Ein weiterer Schritt in Richtung der nachhaltigen Energieversorgung der heimischen Industrie ist getan: Die Verantwortlichen der Stadt Feuchtwangen und ihrer Werke sowie der H. Wilhelm Schaumann GmbH haben ein Power Purchase Agreement (PPA) unterzeichnet.
Auf der Basis dieses Abkommens zum Kauf von Energie werden die Stadtwerke das Mineralfuttermittelwerk langfristig mit emissionsfreiem Strom direkt aus einer Photovoltaik-Freiflächenanlage versorgen. Diesen Solarpark – ihren nunmehr vierten – baut die Stadtwerke-Tochtergesellschaft nahKRAFT GmbH am Rand des Industriegebiets West II, das derzeit erschlossen wird.
„Mit einer Leistung von insgesamt 1,6 Megawatt versorgt die PV-Freiflächenanlage planmäßig ab Sommer 2025 nachhaltig das ansässige Schaumann-Werk mit grünem Strom und speist darüber hinaus überschüssige Energie in das öffentliche Netz ein“, wird Technischer Stadtwerkeleiter und nahKRAFT-Geschäftsführer Lothar Beckler in einer Mitteilung zitiert. Davon profitierten letztlich alle Kunden der Werke.
Derweil bezeichnete Bürgermeister Patrick Ruh die Zusammenarbeit mit der Firma als Meilenstein „in mehrerlei Hinsicht“, wie es in der Pressemitteilung aus dem Rathaus weiter heißt. Mit der PV-Freiflächenanlage und der direkten Verwertung des dort gewonnenen grünen Stroms treibe die Stadt ihre Strategie für die lokale Energiewende aktiv voran.

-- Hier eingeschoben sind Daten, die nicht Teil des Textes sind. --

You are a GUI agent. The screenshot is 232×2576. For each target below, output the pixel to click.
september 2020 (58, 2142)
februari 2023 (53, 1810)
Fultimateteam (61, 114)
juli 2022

Zugleich eröffneten sich durch das PPA wichtige Standortvorteile für die in Feuchtwangen ansässige Industrie. Diese erhalte langfristig, zuverlässig und preisstabil grünem Strom. Zudem stehe die Kommune den Betrieben „bei der zukunftsorientierten energetischen Umrüstung unterstützend zur Seite“.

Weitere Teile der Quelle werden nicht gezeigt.